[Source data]
# # # # #
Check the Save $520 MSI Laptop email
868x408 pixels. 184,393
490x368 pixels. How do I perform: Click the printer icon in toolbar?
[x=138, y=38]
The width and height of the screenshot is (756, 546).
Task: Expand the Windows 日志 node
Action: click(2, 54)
# # # # #
All the lines above are to be copied exactly, with none left out.

Answer below:
Check the Save $520 MSI Laptop email
868x408 pixels. 184,393
490x368 pixels. How do I perform: Click the printer icon in toolbar?
[x=138, y=38]
The width and height of the screenshot is (756, 546).
Task: Expand the Windows 日志 node
Action: click(2, 54)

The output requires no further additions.